◆ WHAT IS BEING ASKED:
All of the records below should be output exactly.

◆ Data items:
>>>>>

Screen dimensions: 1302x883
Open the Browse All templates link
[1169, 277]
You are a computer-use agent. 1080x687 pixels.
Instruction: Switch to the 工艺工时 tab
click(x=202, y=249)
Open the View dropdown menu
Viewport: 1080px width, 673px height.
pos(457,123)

<<<<<

◆ ANSWER TO THE EXERCISE:
Screen dimensions: 1302x883
Open the Browse All templates link
[1169, 277]
You are a computer-use agent. 1080x687 pixels.
Instruction: Switch to the 工艺工时 tab
click(x=202, y=249)
Open the View dropdown menu
Viewport: 1080px width, 673px height.
pos(457,123)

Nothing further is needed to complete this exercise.